Connecticut's governor and legislative leaders agreed to delay the start of the General Assembly's annual session because of snow. State offices were closed in Topeka, Kan., for a second-straight day. States of emergency were declared in New Jersey and Mississippi.
Two planes became stuck on taxiways at snowy Detroit Metropolitan Airport, requiring trucks to push or pull the regional Delta jets out of the snow. On Tuesday night, a Southwest Airlines jet arriving from Denver got stuck in a snow bank at Kansas City International Airport.
"The storm is having a huge impact on air travel in the Northeast," FlightAware CEO Daniel Baker said in an email to CNBC.
By early afternoon, more than 2,900 flights were canceled and 4,900 were delayed. Airports in New York, Boston, Chicago and Philadelphia posted the most disruptions. (See the latest air travel status here.)
"If you can avoid travel this AM, do it!" the National Weather Service tweeted.

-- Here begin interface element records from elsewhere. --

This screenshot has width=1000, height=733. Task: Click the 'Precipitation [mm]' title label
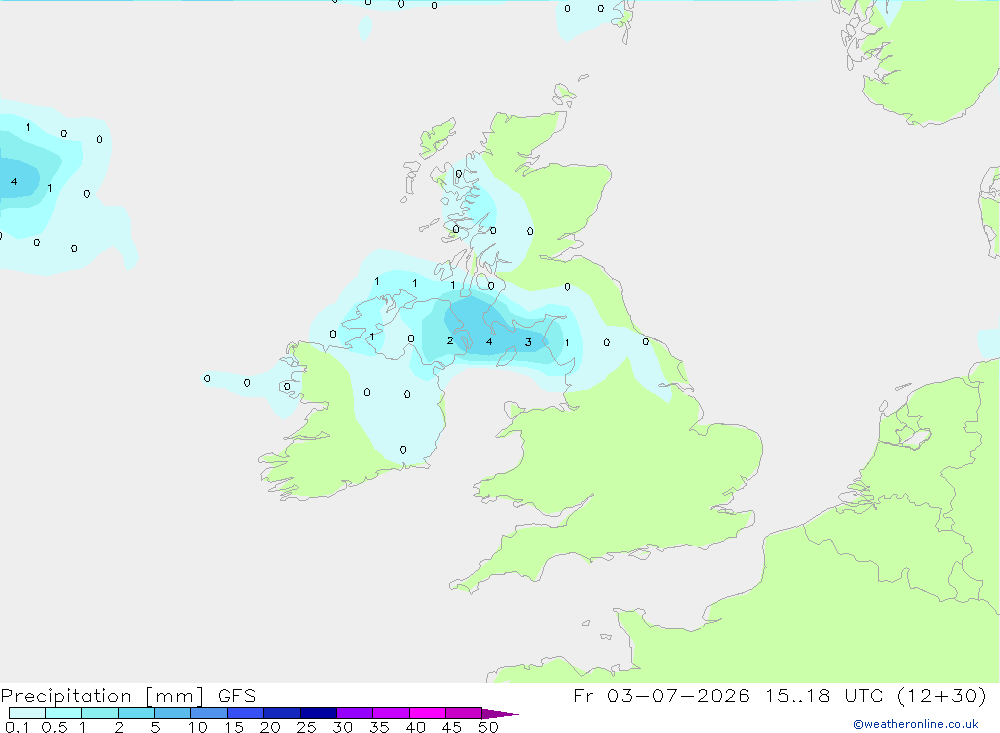[102, 695]
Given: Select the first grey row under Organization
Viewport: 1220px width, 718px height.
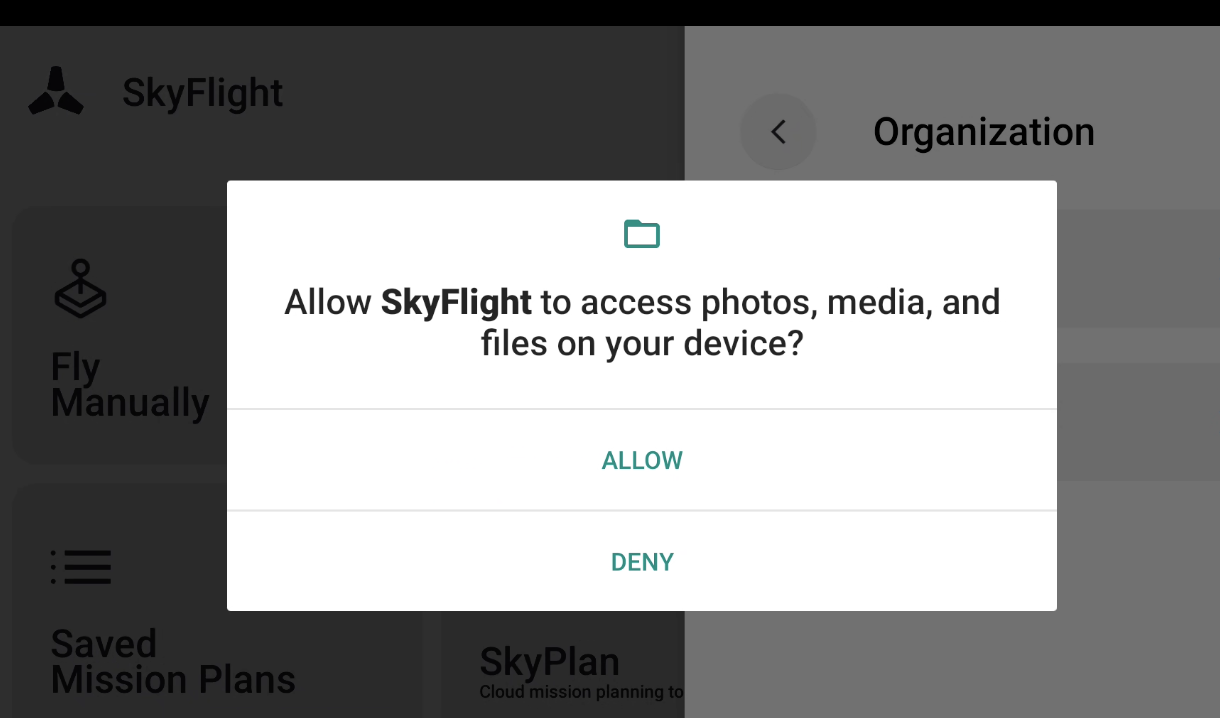Looking at the screenshot, I should pyautogui.click(x=1138, y=268).
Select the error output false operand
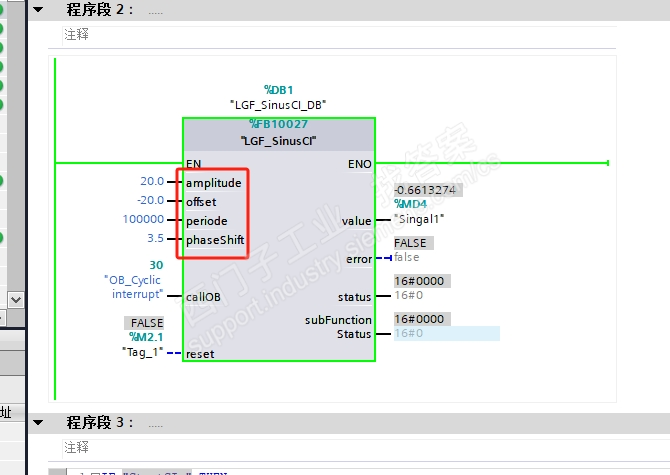670x475 pixels. click(x=406, y=257)
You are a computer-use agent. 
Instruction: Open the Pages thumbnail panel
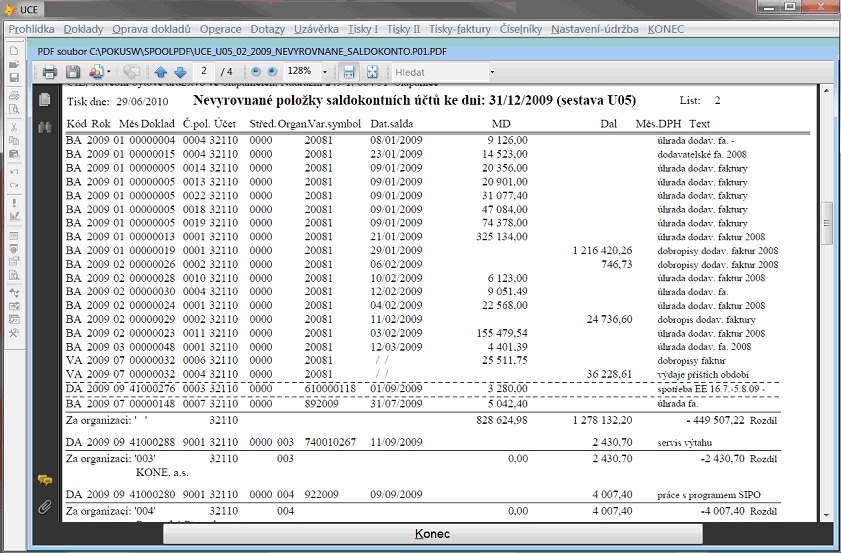pos(45,100)
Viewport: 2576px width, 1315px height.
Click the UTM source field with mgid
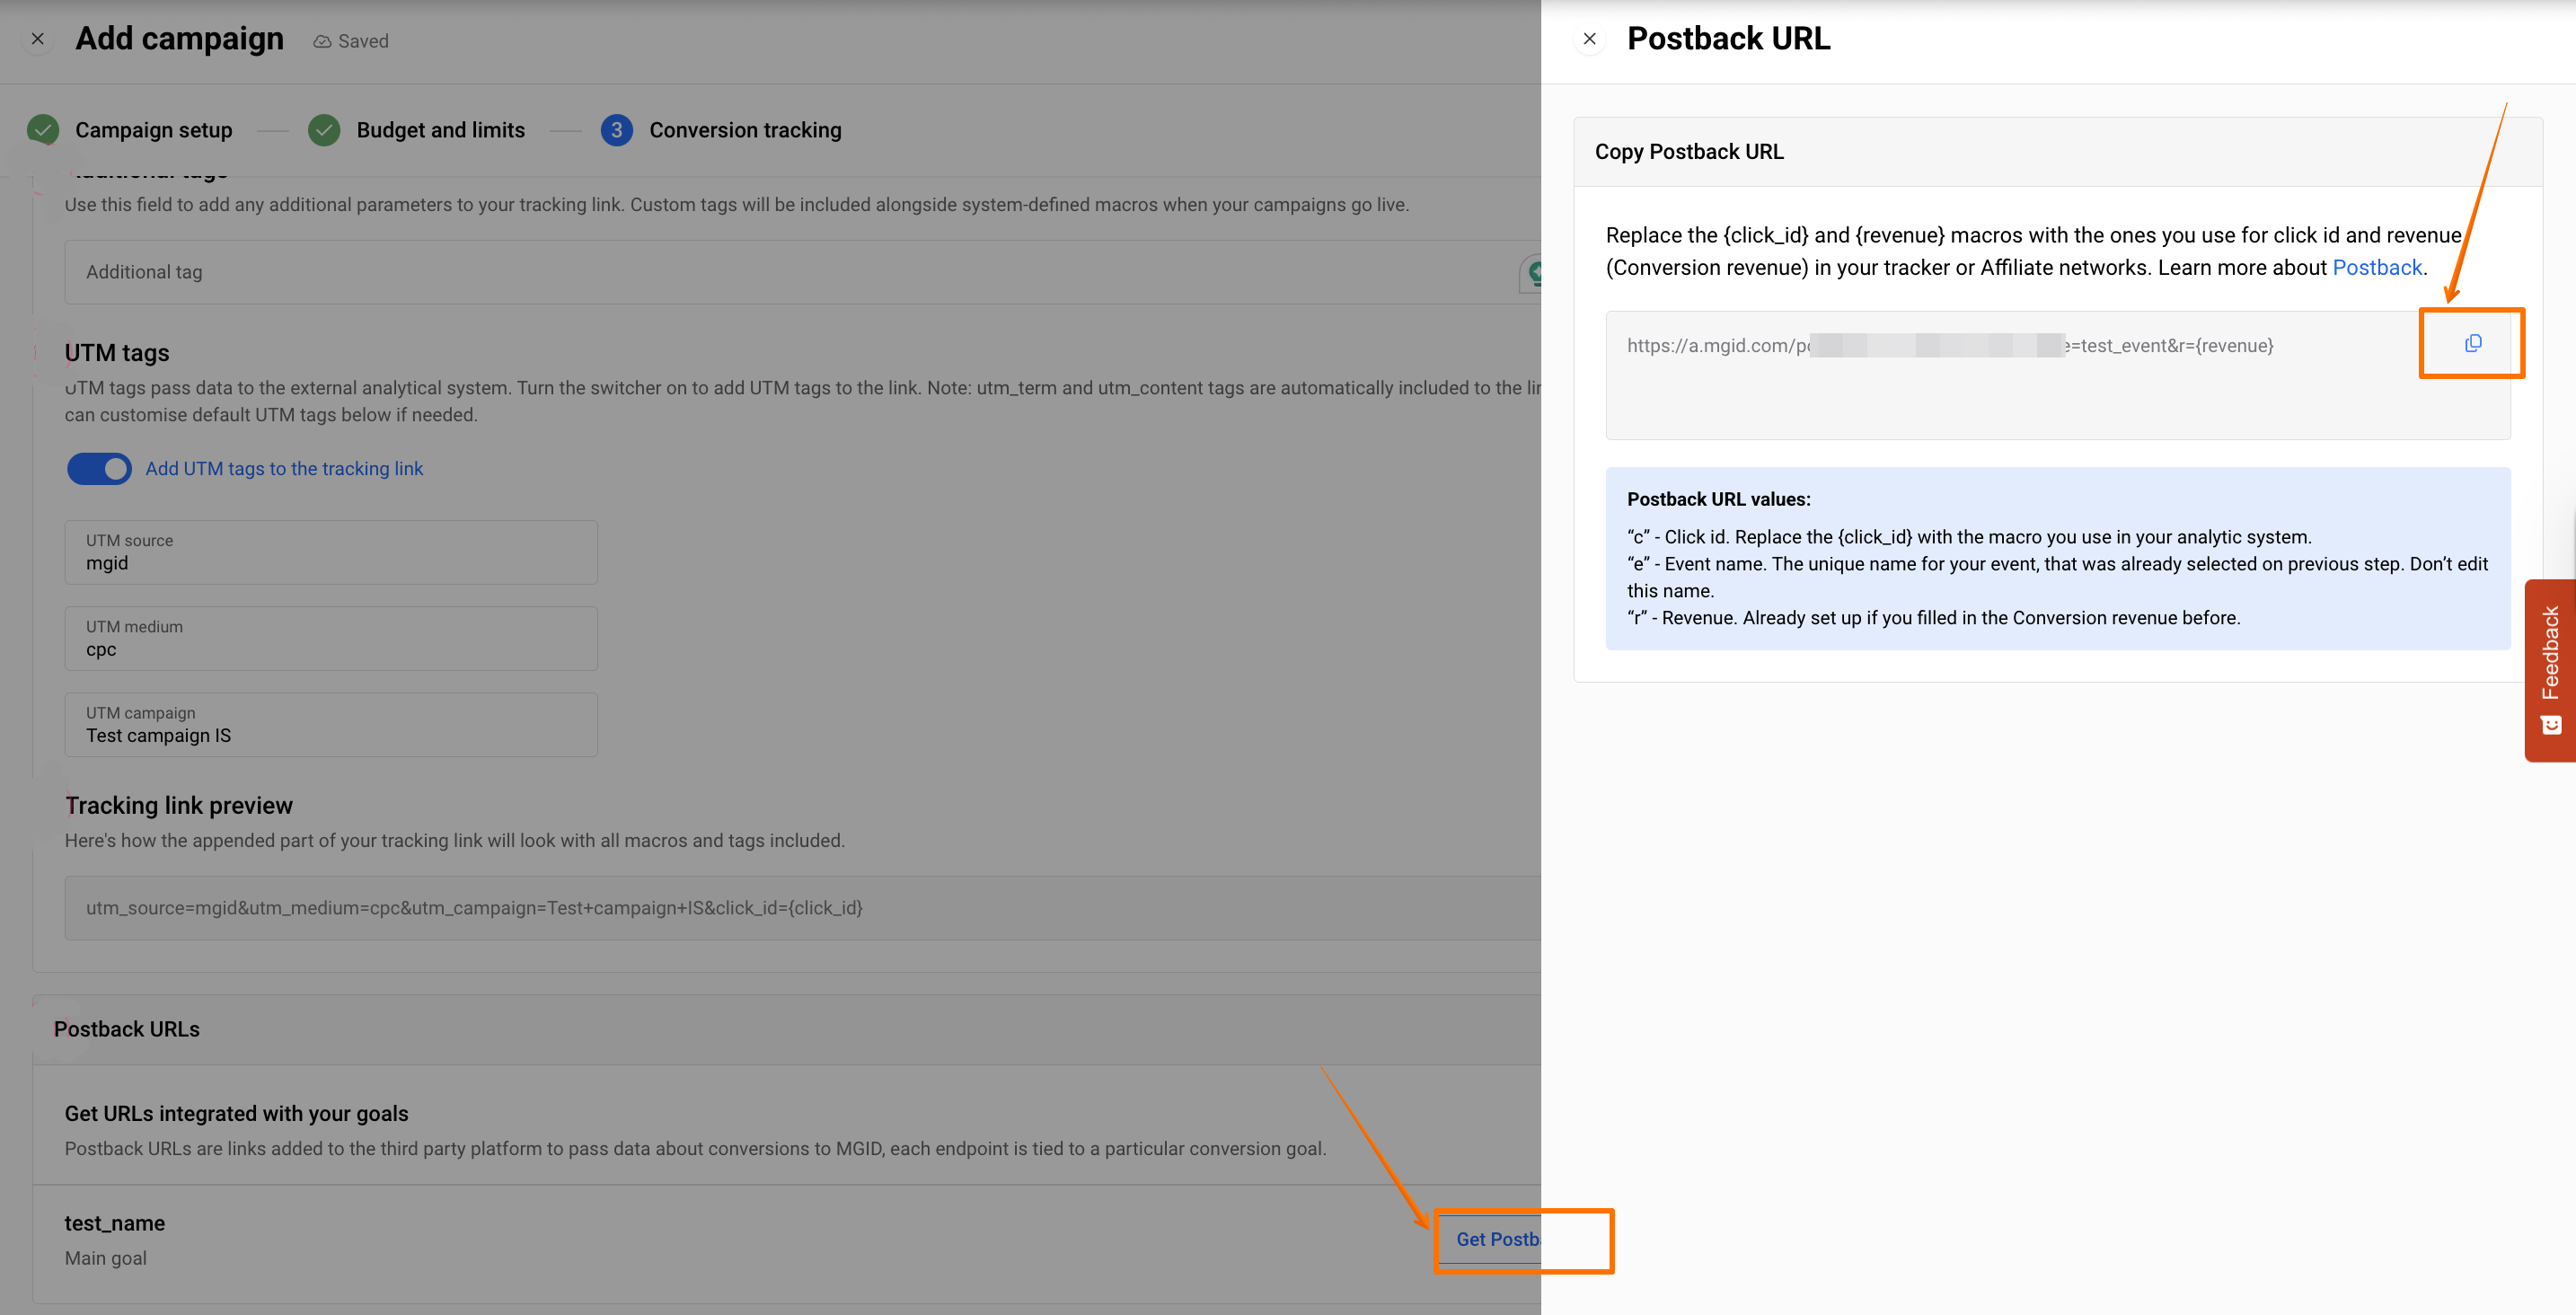[331, 552]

Almost 900,000 homes and businesses were without electricity, local power companies told Reuters. Pennsylvania was the hardest hit with 640,000 customers knocked out. In other power outages, Maryland had 140,000; New Jersey, 62,000;;Arkansas, 48,000; Kentucky, 10,000; Delaware, 6,000; Indiana, 2,500 and Connecticut, 300, according to The Associated Press.
In New York City, a subway line temporarily lost power north of Times Square.
Forecasters said 115 million people in 32 states were in the path of the storm.
In New York, Gov. Andrew Cuomo banned all vehicles from Interstate 84. "As this winter storm progresses, safety continues to be our top priority," Cuomo said in a statement. "I urge all New Yorkers to stay off the roads and monitor news and weather reports throughout the day for updates."
In New Jersey, salt supplies for the roads were running low, NBCNews reported.
(Read more: Wicked winter weather chills U.S. economy, stocks)
Amtrak shut down service on its Keystone route between Philadelphia, and Harrisburg, Pa., according to a tweet from its Northeast Corridor account. New Jersey Transit and Metro North commuter trains into New York City were reporting significant delays due to weather and at least one disabled train.
Mike Benjamin, CEO of the FlightView real time tracking service, said the storm was especially disruptive for aviation because "it's heavy, wet snow and it's coming down fast and that makes the de-icing process extra tricky."
" It's like when you're shoveling your driveway and by the time you finish you have to start over at the other end," he said.
The storm was particularly tough on several hub airports, which caused the disruptions to ripple across the country. As a result, 10 percent of all U.S. flights were canceled Wednesday. "That's on par with the polar vortex storms," he said.
"Anytime you cancel a whole day of flights, you have some people who say, 'Sure, I'll rebook,' but a lot of them are just going to give up," especially business travelers who missed a meeting, Benjamin said. That turns into an economic impact on the economy, he said, because that's money that won't be spent.
On Monday, masFlight issued a report stating that January's weather-related travel disruptions cost passengers more than $2.5 billion and airlines $75 million to $150 million, About 30 million passengers ran into canceled and delayed flights last month, according to the report by the cloud-based data and software company specializing in airline operations.